Tuesday, June 23, 2020

Ivan Turgenev's Smoke

 Although Smoke is a short and somewhat awkward blend of romanticism and cynicism, it's often very witty, and in places reminds me of Truman Capote's hilarious roman-a-clef, Answered Prayers, or even Ernest Hemingway's viciously entertaining A Movable Feast.  Set in the fashionable spa town of Baden-Baden, Smoke describes a twice-failed love affair, but sets that bitter romance against the backdrop of a debate between Westernizers and Slavophiles.  One of the best parts about the book is the specificity of its historical context.  Set in the 1860s, Turganev mentions every fashionable idea of the era, including Mesmerism,  spiritualism, liberalism, Polish nationalism, Italian nationalism, LaSalle's socialism, the American anti-slavery movement, serf emancipation, German unification, women's emancipation, worker protection laws, the Russian nationalities' quest for autonomy or independence. Whether or not one becomes invested in the protagonist's love affairs, one cannot help feel the excitement of the decade.  Having just emerged from the humiliation of the Crimean War, Russia was now experimenting with local government (Zemstvos), serf emancipation, land redemption plans, technological innovation, farming improvement schemes, and German philosophy.  And Russians were excited by foreign ideas and occurrences, as well as the British Crystal Palace, Beecher Stowe's Uncle Tom's Cabin, and news of submarine cables.  Of course, Russia was also entering into a bitter controversy over whether Russia would do better to adapt to European fashions, or double down on those things that made it unique.  Turgenev was clearly on the side of the Westernizers, but Smoke seems less concerned with the Westernizers' point of view than with the fact all Russians were caught up in a frenzy of clashing, and sometimes disorienting, ideas. But again, the book is somewhat awkward, because Turgenev's story of betrayed love doesn't really depend upon its setting.  In fact, the story would likely have worked in any era.


Favorite quotations

Everlastingly short of cash, and everlastingly in raptures over something, Rostislav Bambaev wandered, aimless but exclamatory, over the face of our long-suffering mother-earth.

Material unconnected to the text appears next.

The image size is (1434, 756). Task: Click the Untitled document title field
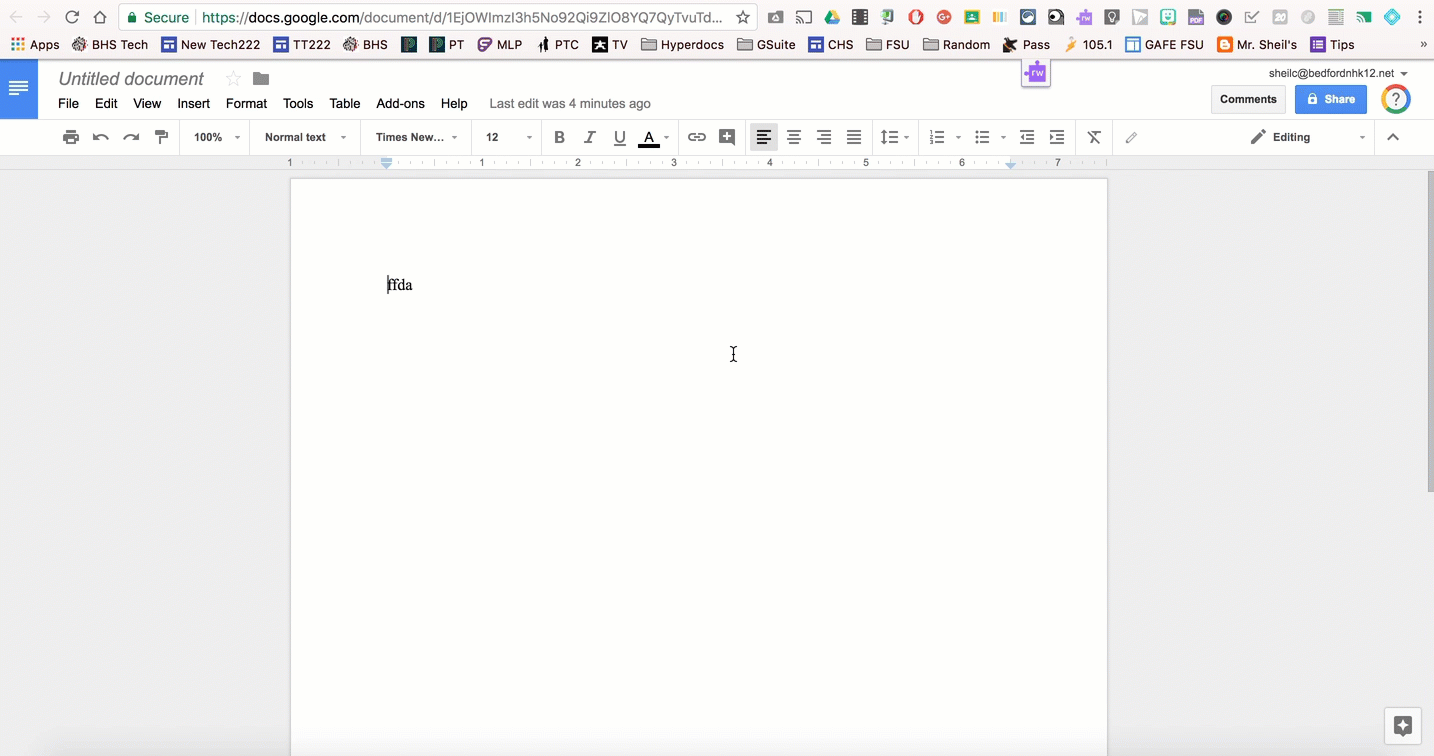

"What is his work about?" inquired Litvinov.
"About everything, my dear boy, after the style of Buckle, you know...but more profound..more profound...Everything will be made clear."

"I never read novels now," was Madame Suhantchikov's dry and sharp reply.
"Why?"
"Because I have not the time now;  I have no thoughts now but for one thing, sewing-machines."

Fyodor Sologub's Bad Dreams


I did not finish Fyodor Sologub's Bad Dreams so I won't write very much about the book.  I only write to try to record a few fleeting impressions of his tone or style. The tone or style are particularly important insofar as the book contains descriptions and dialogue but little action, and few plot points.  Sologub was a turn-of-the-century writer, a product (or producer) of the Silver Age, and a Symbolist par excellence.  Today, at least in the English language, he seems primarily remembered as the author of The Petty Demon.  At any rate, the tone of Bad Dreams might be described as gloomy, melancholy, or depressive, if not also alienated and estranged.  The characters speak to one another, but don't seem overly hopeful that they will be understood by one another.  Individuals are isolated.  Login, the protagonist, "was enveloped in longstanding melancholy, the coldness of a life that was self-centered and dominated by chance.." The author's style is mysterious, or elliptical.  Indeed, Solugub reminds me of Platonov, although Platonov was not a part of the same literary school.  Solugub seems peculiarly modern insofar as he makes little effort to explain his meaning, or the meaning of his characters' conversations.  If the prose can be described as symbolist, it is because the author probably believes a conversation has a symbolic rather than purely logical or rational meaning.  The entire atmosphere might be characterized as dreamlike, or magical, and filled with "prophetic dreams, bells, candles, house-sprites, the evil eye..." The goal of life, if there is any goal, is to appreciate this magic.  In Login's dream a woman tell him this:  "Dear one," answered another voice," from the horrors of life there is one salvation--our love.  Do you hear?  The stars are laughing.  Do you see?  The blue waves are breaking on the silver starts. The waves are my heart, the stars are your eyes." The mystical nature of wisdom in Bad Dreams is beautiful, but also morbid.  As one character says:  "It would be sweet to die.  I have no no need of happiness.  Love, death--it's all one and the same.  To melt away quietly blissfully, to forget the phantoms of life--that is the heartfelt rapture of dying!"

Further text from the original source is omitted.